Knn R, K-nearest neighbor classifier implementation in R programming from scratch
K-Nearest neighbor algorithm implement in R Programming from scratch
In the introduction to k-nearest-neighbor algorithm article, we have learned the core concepts of the knn algorithm. Also learned about the applications using knn algorithm to solve the real world problems.
In this post, we will be implementing K-Nearest Neighbor Algorithm on a dummy data set using R programming language from scratch. Along the way, we will implement a prediction model to predict classes for data.
Knn Implementation in R
Why we need to implement knn algorithm from scratch in R Programming Language
Implementation of K-Nearest Neighbor algorithm in R language from scratch will help us to apply the concepts of Knn algorithm. As we are going implement each every component of the knn algorithm and the other components like how to use the datasets and find the accuracy of our implemented model etc.
Problem Set
We will use a sample dataset extracted from ionosphere database by John Hopkins University. We have converted the database into a small dataset so as to simplify the learning curve for our readers.
Our objective is to program a Knn classifier in R programming language without using any machine learning package. We have two classes “g”(good) or “b”(bad), it is the response of radar from the ionosphere. The classifier could be capable of predicting “g” or “b” class for new records from training data.
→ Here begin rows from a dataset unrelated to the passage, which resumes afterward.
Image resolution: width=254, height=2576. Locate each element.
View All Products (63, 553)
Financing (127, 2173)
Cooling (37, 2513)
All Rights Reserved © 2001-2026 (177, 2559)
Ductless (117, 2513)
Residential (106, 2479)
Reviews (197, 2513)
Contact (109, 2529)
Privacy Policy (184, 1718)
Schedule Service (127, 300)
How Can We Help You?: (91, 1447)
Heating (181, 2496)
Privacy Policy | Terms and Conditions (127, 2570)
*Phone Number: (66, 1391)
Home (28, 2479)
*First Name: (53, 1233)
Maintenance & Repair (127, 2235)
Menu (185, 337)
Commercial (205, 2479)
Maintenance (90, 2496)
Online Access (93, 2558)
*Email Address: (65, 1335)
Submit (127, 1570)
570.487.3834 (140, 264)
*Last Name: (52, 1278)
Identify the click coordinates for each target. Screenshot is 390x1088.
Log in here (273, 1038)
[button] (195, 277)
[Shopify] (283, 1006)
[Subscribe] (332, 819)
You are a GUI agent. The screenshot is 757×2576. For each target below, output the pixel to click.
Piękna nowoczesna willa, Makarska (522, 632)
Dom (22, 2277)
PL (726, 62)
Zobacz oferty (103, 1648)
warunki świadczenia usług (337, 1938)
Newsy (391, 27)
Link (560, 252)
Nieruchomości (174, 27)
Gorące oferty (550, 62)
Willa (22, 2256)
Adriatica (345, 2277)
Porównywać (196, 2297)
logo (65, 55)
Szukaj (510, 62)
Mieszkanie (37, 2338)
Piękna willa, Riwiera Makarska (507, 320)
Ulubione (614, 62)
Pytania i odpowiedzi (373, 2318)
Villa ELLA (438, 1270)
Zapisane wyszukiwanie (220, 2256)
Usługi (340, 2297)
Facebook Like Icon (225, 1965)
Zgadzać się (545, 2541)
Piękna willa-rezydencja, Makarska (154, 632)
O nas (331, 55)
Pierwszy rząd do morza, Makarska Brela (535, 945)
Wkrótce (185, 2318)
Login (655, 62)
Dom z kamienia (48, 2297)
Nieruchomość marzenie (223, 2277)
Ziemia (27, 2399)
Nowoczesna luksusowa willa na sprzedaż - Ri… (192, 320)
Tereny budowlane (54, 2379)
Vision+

Ionosphere Dataset Description
This dummy dataset consists of 6 attributes and 30 records. Out Of these 5 attributes are continuous variables with values ranging from -1 to +1 i.e, [-1,+1]. Last(6th) attribute is a categorical variable with values as “g”(good) or “b”(bad) according to the definition summarized above. This is a binary classification task.
K-Nearest Neighbor Algorithm Pseudocode
Let (Xi, Ci) where i = 1, 2……., n be data points. Xi denotes feature values & Ci denotes labels for Xi for each i.
Assuming the number of classes as ‘c’
Ci ∈ {1, 2, 3, ……, c} for all values of i
Let x be a point for which label is not known, and we would like to find the label class using k-nearest neighbor algorithms.
Procedure:
- Calculate “d(x, xi)” i =1, 2, ….., n; where d denotes the Euclidean distance between the points.
- Arrange the calculated n Euclidean distances in non-decreasing order.
- Let k be a +ve integer, take the first k distances from this sorted list.
- Find those k-points corresponding to these k-distances.
- Let ki denotes the number of points belonging to the ith class among k points i.e. k ≥ 0
- If ki >kj ∀ i ≠ j then put x in class i.
Let’s use the above pseudocode for implementing the knn algorithm in R Language.
Prerequisites:
- Basic programming experience is required
- Install R-Studio on your system.
K-Nearest neighbor algorithm implement in R Language from scratch
We are going to follow the below workflow for implementing the knn algorithm in R:
- Getting Data
- Train & Test Data Split
- Euclidean Distance Calculation
- KNN prediction function
- Accuracy calculation
Let’s get our hands dirty and start the coding stuff.
Getting Data in R
For any programmatic implementation on the dataset, we first need to import it. Using read.csv(), we are importing dataset into knn.df dataframe. Since dataset has no header so, we are using header= FALSE. sep parameter is to define the literal which separates values our document.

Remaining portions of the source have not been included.